* [WORK INSTRUCTION]: Read through the data below and state how many of its lines contain the word "Enable", adding nothing.

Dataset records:
________________

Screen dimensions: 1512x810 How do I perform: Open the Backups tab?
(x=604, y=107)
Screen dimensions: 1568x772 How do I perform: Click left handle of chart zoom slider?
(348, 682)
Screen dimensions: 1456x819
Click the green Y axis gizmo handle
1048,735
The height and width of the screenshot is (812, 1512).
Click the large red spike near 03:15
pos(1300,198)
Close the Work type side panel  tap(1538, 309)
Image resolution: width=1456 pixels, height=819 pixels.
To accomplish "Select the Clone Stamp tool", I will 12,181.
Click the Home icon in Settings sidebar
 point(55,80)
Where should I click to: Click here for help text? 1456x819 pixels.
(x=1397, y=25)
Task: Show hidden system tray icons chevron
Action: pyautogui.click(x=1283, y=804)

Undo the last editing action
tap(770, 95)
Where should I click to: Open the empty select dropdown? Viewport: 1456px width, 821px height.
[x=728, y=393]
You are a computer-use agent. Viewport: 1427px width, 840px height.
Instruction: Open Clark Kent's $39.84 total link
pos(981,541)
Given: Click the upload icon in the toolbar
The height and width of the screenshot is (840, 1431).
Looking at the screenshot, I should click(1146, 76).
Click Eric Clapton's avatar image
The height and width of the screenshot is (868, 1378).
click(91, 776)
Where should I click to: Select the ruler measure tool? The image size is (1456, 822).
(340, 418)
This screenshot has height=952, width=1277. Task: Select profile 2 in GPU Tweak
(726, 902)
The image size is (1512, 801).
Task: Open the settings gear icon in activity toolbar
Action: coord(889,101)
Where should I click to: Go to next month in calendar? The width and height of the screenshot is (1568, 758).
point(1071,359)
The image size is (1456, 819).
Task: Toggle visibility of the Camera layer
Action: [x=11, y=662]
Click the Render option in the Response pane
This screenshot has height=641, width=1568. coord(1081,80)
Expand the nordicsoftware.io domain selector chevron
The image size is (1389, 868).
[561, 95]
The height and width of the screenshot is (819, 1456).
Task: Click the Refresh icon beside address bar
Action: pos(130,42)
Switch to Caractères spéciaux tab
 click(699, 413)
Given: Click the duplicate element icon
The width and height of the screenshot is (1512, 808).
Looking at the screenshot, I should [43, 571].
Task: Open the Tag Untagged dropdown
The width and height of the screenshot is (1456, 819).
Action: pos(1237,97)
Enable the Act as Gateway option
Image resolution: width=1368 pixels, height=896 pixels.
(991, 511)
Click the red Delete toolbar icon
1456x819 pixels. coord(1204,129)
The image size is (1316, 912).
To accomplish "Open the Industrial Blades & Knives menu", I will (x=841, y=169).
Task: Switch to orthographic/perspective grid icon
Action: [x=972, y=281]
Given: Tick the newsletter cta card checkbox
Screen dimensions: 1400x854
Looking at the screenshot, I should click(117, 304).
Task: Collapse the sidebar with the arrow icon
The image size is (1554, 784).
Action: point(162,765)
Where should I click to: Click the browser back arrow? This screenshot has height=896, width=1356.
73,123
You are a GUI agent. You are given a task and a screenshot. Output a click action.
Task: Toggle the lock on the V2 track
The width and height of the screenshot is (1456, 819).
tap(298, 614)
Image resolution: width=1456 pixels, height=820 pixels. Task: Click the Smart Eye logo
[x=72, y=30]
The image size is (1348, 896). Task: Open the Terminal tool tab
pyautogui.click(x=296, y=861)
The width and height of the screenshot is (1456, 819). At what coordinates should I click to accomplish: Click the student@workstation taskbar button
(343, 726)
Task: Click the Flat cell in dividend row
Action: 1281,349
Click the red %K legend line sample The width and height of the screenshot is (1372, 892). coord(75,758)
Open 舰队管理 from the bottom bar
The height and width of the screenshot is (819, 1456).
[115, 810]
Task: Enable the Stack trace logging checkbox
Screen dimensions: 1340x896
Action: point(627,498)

________________

* [ANSWER BELOW]: 2